WHAT NEEDS TO BE DONE:
Set down every line of the data exactly, skipping the pictures.

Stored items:
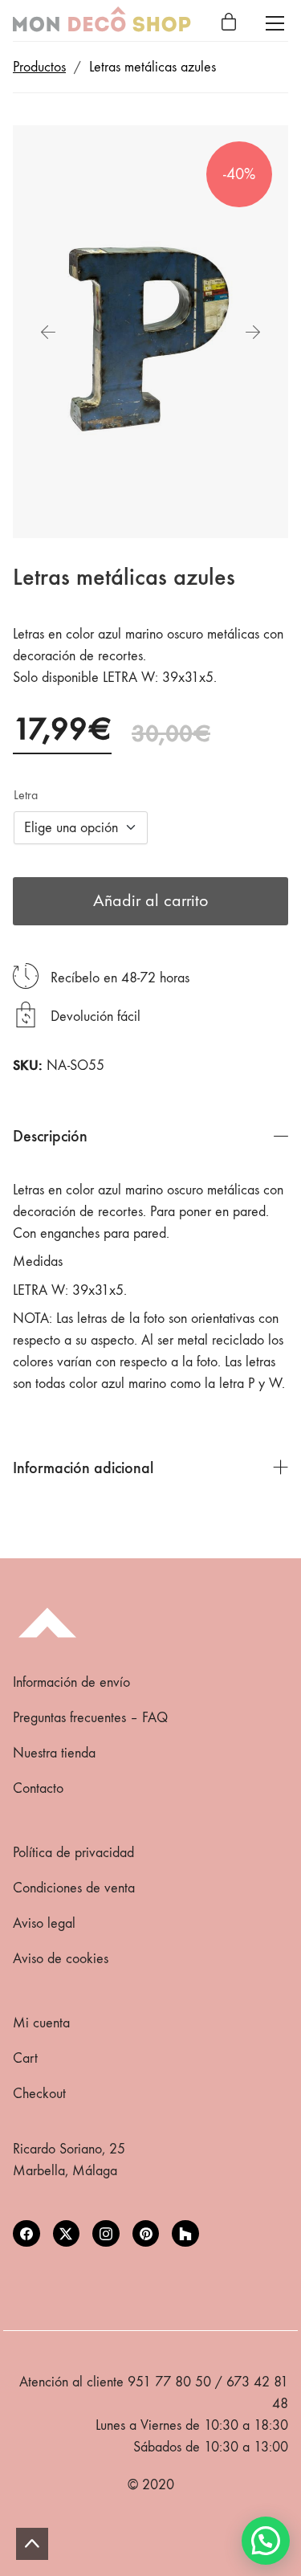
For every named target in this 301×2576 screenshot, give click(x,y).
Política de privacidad (73, 1852)
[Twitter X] (66, 2233)
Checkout (39, 2093)
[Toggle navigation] (275, 23)
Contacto (38, 1788)
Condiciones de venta (74, 1888)
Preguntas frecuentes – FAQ (90, 1717)
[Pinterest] (146, 2233)
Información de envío (71, 1682)
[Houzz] (185, 2233)
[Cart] (229, 23)
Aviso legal (44, 1923)
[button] (266, 2541)
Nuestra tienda (54, 1753)
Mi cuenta (41, 2023)
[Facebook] (26, 2233)
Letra (26, 795)
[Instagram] (106, 2233)
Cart (25, 2058)
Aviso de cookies (60, 1958)
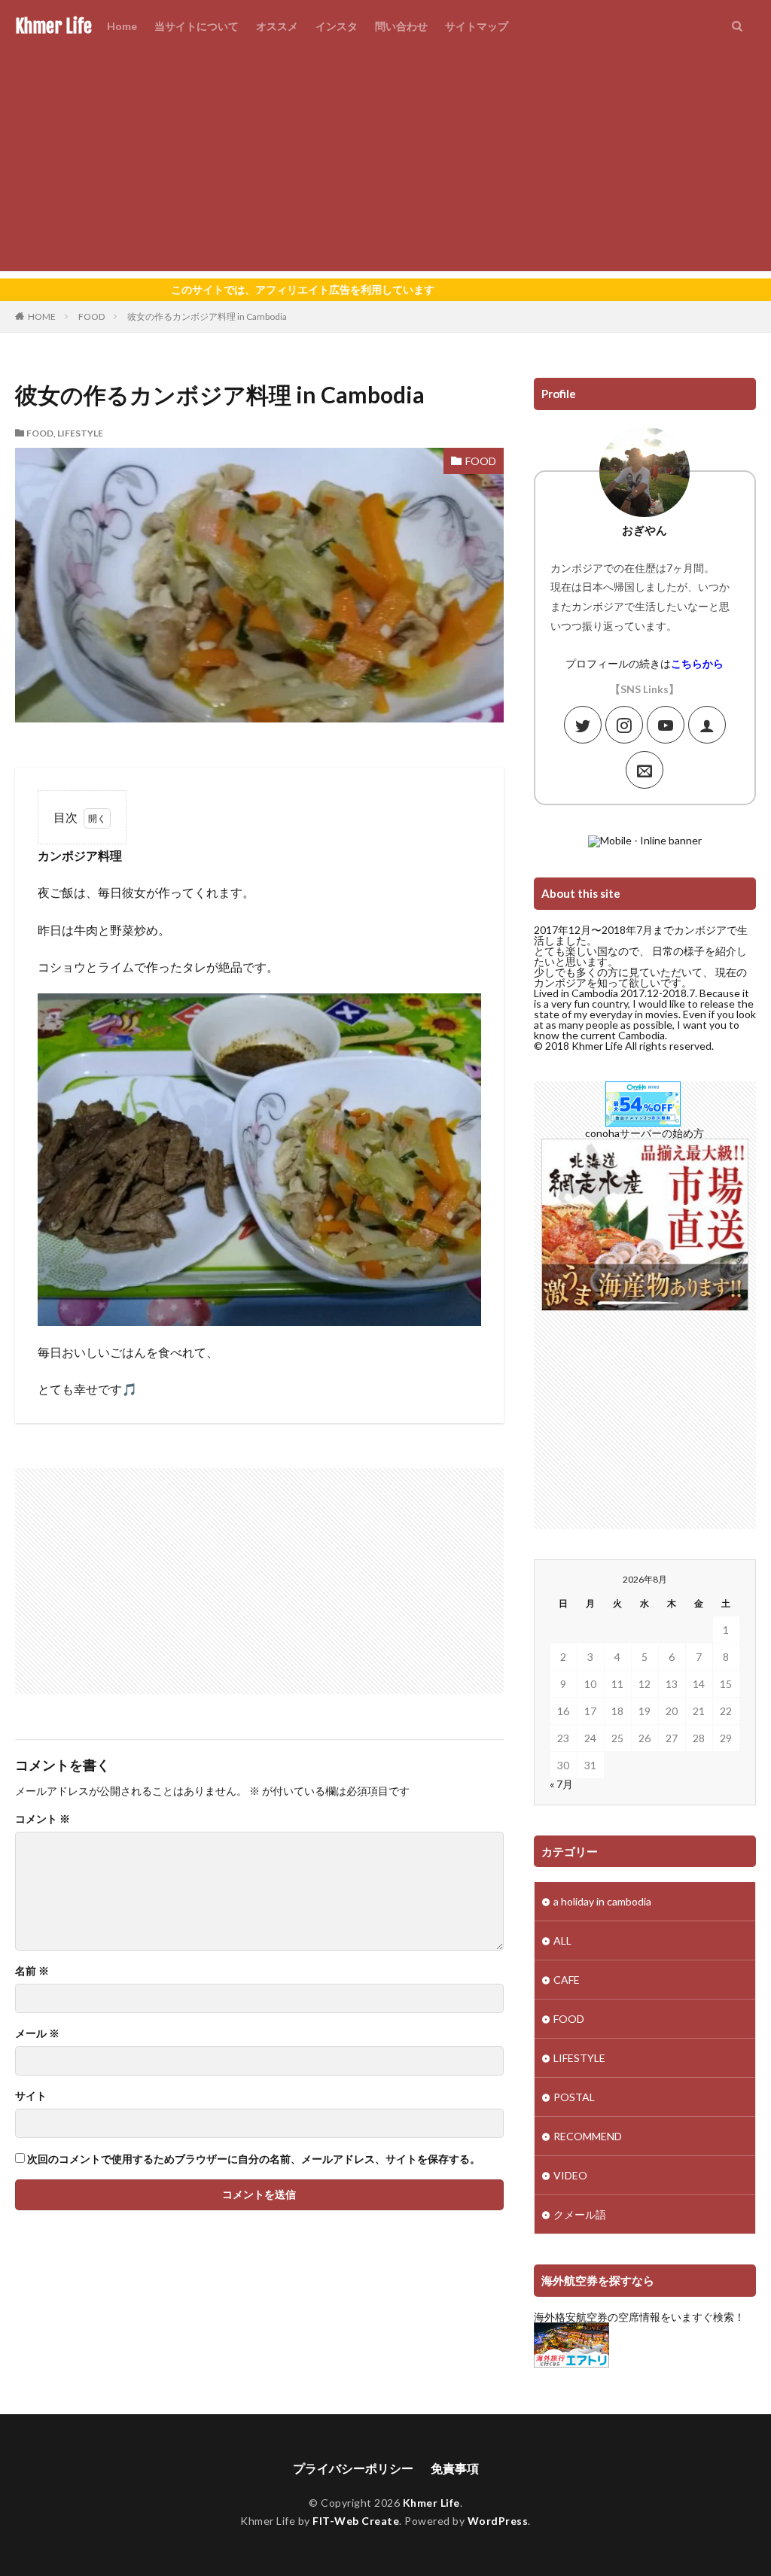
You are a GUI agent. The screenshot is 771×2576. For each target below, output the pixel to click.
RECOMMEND (587, 2136)
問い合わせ (401, 26)
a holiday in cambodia (602, 1901)
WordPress (498, 2520)
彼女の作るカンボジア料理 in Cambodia (207, 316)
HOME (42, 316)
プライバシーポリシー (353, 2468)
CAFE (566, 1979)
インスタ (336, 26)
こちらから (697, 663)
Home (122, 26)
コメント (42, 1819)
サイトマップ (476, 26)
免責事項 (455, 2468)
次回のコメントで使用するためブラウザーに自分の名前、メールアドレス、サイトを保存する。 (253, 2159)
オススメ (277, 26)
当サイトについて (196, 26)
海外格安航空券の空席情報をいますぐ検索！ (639, 2316)
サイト (31, 2096)
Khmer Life (53, 26)
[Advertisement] (385, 165)
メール (37, 2033)
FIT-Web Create (355, 2520)
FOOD (91, 316)
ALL (562, 1940)
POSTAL (574, 2097)
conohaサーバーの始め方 (644, 1133)
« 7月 (561, 1784)
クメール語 (579, 2214)
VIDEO (570, 2175)
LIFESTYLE (80, 433)
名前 (32, 1971)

PROBLEM SOLUTION:
For every named target in this 301×2576 screenshot, give click(x,y).
Política de privacidad (73, 1852)
[Twitter X] (66, 2233)
Checkout (39, 2093)
[Toggle navigation] (275, 23)
Contacto (38, 1788)
Condiciones de venta (74, 1888)
Preguntas frecuentes – FAQ (90, 1717)
[Pinterest] (146, 2233)
Información de envío (71, 1682)
[Houzz] (185, 2233)
[Cart] (229, 23)
Aviso legal (44, 1923)
[button] (266, 2541)
Nuestra tienda (54, 1753)
Mi cuenta (41, 2023)
[Facebook] (26, 2233)
Letra (26, 795)
[Instagram] (106, 2233)
Cart (25, 2058)
Aviso de cookies (60, 1958)
You are a GUI agent. The screenshot is 771×2576. For each target below, output the pixel to click.
RECOMMEND (587, 2136)
問い合わせ (401, 26)
a holiday in cambodia (602, 1901)
WordPress (498, 2520)
彼女の作るカンボジア料理 in Cambodia (207, 316)
HOME (42, 316)
プライバシーポリシー (353, 2468)
CAFE (566, 1979)
インスタ (336, 26)
こちらから (697, 663)
Home (122, 26)
コメント (42, 1819)
サイトマップ (476, 26)
免責事項 (455, 2468)
次回のコメントで使用するためブラウザーに自分の名前、メールアドレス、サイトを保存する。 (253, 2159)
オススメ (277, 26)
当サイトについて (196, 26)
海外格安航空券の空席情報をいますぐ検索！ (639, 2316)
サイト (31, 2096)
Khmer Life (53, 26)
[Advertisement] (385, 165)
メール (37, 2033)
FIT-Web Create (355, 2520)
FOOD (91, 316)
ALL (562, 1940)
POSTAL (574, 2097)
conohaサーバーの始め方 (644, 1133)
« 7月 (561, 1784)
クメール語 (579, 2214)
VIDEO (570, 2175)
LIFESTYLE (80, 433)
名前 (32, 1971)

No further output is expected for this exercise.